• [Page text]:

/---

Order Gelidiales
Family Gelidiaceae
Gelidium micropterum Kutzing 1868: 21, pl.59, figs c-g
Plants brownish-red, rather soft and fleshy, seldom more than 5 cm tall and often shorter; terete stoloniferous basal system bearing flattened erect axes up to 1.2 mm wide and about 150 µm thick, without midrib; Axes two (-three) times pinnately branched, ultimate and penultimate branchlets short, arising at short intervals. Small cortical cells grading into larger medullary cells, rhizines restricted to central medulla. Reproductive structure in ultimate or penultimate branchlets that tend to be roundish or ellipsoidal in outline; bisporangia in sori, transversely divided, about 40 µm long and 30 µm wide.
Collections ecology and regional distribution
Found in the lower eulittoral, rock pools and shallow sublittoral, often on shells of limpets or barnacles. Large plants are uncommon. A prostrate form of this species is common in the “gardens” of the limpet Scutellastra cochlear. Recorded from Buffel River on the northern west coast to central Kwazulu-Natal (3-51) (Tronchin, 2003).
World distribution: Probably restricted to South Africa: Stegenga et al. (1997) question the West African and Namibian records.

\---

• [What you need to do]: Decide whether each statement agrees with the Gelidium micropterum description, and support each yes or no with the deciding words quoted from it. (a) Plants are usually taller than 5 cm. (b) The flattened erect axes lack a midrib. (c) Large plants are common.

• [Data extract]:
/---

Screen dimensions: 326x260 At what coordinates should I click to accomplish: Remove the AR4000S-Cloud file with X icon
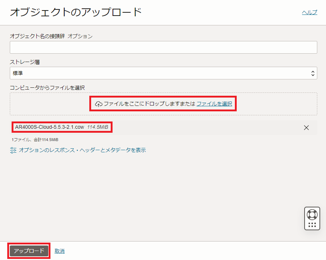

\---

• [Expected answer]:
(a) No: "seldom more than 5 cm tall and often shorter"
(b) Yes: "without midrib"
(c) No: "Large plants are uncommon."